Unless you forced everyone to install standardized mailboxes and accepted that important mail won’t be delivered to people if their mailbox looks different, got damaged, or is covered in snow.
But assuming it did work, who would profit from AI mail robots?
The people would get worse service, without a human connection anymore.
The postal workers would all be fired.
And as soon as the entire system relies on AI robots, the company leasing them out to the government would increase prices to at least what it cost before, since they’ve established a monopoly impossible to enter for any competition.
Technology makes possibilities and not outcomes. The idea of a bipedal mechanical assistant that can carry , move and lift items for the elderly , on call 24/7 could be another possibility.
It’s likely things would go as you say. Still there is a possibility that some other applications could come out of this kind of bipedal platform as well.
Delivering mail is a complex task for a machine. This is a technology forum so at some point we should be excited that there are possibilities in the future.
The distance these devices could go gives many more possibilities than a similar platform that can move shorter distances.
My first thought for a platform that could move through human spaces at 13 miles an hour was a military robot for urban combat similar to a terminator. So mail delivery robot is the optimistic version of the future.
AI (or what we call AI currently) is definitely capable of making decision it wasn’t trained for, it’s the whole reason why LLM are so effective, they learned enough patterns about how humans think and react, that they can apply it to other situations.

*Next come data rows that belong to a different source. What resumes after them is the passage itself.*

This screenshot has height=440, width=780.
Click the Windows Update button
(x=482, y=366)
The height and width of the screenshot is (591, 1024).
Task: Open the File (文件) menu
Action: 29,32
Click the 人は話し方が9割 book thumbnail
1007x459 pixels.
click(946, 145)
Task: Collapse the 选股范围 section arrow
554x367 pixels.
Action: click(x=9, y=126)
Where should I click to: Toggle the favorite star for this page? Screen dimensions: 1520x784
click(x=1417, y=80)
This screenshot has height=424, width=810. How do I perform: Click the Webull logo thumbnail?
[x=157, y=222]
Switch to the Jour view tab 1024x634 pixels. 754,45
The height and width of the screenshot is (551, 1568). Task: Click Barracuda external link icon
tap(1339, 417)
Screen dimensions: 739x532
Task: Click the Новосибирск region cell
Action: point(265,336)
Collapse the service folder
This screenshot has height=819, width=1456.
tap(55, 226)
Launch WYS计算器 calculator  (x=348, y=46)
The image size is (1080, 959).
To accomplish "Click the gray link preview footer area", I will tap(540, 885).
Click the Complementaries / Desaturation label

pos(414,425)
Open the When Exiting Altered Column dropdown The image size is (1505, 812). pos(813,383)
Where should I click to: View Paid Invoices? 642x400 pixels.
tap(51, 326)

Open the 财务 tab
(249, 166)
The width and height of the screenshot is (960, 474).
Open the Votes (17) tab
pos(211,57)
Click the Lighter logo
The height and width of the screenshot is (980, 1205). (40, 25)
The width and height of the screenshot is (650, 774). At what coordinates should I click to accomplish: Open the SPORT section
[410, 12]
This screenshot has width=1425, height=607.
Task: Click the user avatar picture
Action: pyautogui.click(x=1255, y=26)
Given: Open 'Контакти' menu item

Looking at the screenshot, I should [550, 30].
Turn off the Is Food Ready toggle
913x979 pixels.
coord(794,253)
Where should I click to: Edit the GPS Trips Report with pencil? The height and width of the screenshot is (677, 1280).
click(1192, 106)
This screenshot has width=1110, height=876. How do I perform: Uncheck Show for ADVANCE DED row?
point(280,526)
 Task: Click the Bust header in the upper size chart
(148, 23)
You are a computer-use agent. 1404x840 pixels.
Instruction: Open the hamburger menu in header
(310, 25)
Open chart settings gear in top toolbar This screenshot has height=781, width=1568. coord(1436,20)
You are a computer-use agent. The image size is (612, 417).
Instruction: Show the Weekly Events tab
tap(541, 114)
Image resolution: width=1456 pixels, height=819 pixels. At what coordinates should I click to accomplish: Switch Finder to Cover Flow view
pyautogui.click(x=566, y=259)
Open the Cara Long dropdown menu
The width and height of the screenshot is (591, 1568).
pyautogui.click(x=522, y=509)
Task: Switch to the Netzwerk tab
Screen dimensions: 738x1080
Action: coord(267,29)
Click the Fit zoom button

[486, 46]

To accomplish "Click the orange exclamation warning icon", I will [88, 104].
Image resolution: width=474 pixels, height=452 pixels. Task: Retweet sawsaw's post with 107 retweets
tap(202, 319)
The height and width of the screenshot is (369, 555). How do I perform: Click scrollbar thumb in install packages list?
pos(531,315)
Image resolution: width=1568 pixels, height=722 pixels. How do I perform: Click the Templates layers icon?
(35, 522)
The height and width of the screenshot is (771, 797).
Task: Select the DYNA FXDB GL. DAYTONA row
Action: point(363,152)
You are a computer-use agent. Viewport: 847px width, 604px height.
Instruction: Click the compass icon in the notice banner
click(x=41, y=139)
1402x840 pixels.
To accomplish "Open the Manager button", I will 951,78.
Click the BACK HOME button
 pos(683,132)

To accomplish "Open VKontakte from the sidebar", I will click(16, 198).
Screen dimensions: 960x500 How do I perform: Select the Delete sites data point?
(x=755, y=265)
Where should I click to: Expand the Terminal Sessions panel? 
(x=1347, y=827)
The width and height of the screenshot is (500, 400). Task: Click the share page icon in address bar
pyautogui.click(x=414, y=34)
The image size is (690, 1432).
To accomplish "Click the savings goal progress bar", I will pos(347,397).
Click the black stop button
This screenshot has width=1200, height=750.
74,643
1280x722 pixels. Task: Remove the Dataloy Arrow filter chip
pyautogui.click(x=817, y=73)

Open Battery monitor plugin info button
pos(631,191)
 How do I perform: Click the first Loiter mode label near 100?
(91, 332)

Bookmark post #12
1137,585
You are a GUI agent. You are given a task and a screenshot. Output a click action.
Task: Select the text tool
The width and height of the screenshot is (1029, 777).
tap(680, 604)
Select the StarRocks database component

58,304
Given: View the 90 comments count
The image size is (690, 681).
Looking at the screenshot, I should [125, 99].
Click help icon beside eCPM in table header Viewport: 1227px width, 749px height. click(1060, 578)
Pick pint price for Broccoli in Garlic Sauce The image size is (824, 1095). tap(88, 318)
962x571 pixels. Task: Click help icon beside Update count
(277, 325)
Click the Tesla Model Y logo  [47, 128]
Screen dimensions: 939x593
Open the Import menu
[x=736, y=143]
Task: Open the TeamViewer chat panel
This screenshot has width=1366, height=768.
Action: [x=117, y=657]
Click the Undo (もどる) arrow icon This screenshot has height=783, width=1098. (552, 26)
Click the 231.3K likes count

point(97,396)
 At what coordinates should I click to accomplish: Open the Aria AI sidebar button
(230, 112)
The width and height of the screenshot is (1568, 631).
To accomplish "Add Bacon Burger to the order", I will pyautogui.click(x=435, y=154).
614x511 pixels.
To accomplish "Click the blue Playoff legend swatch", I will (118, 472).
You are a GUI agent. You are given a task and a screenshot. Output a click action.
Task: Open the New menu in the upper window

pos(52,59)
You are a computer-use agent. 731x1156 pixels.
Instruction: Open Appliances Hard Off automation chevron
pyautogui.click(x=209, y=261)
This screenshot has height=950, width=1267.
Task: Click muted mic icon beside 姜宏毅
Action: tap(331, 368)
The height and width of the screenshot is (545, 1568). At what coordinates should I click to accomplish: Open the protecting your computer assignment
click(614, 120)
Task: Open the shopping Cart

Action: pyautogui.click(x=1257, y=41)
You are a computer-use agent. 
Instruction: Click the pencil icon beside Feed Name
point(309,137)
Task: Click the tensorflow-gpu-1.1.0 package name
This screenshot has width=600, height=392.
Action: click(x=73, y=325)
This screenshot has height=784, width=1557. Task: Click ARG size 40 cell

Now, if you talk about RELIABLY making decisions then I definitely agree with you. They can’t even be reliable with stuff they extensively saw in training, when you get out of the “confort zone” the odds of it taking the correct decision drops fast.
But with AI companies trying to get as much data as they can from their workers and from common people, and with the scary new trend of smart glasses (even though I’m a fan of augmented reality as a concept) we will see how things evolve…
In a capitalist market economy with a small public sector, that’s definitely the expected outcome. In fact it would be worse than you describe. It’ll produce big problems with the ability of the economy to consume its production since people rely on wages to buy that production. Wages that woild go away due to automation.
In a mixed economy with a very large public sector, public co-ownership of large private firms, and 10% of the population (and growing) being members of the party that controls it all, the outcome may be different.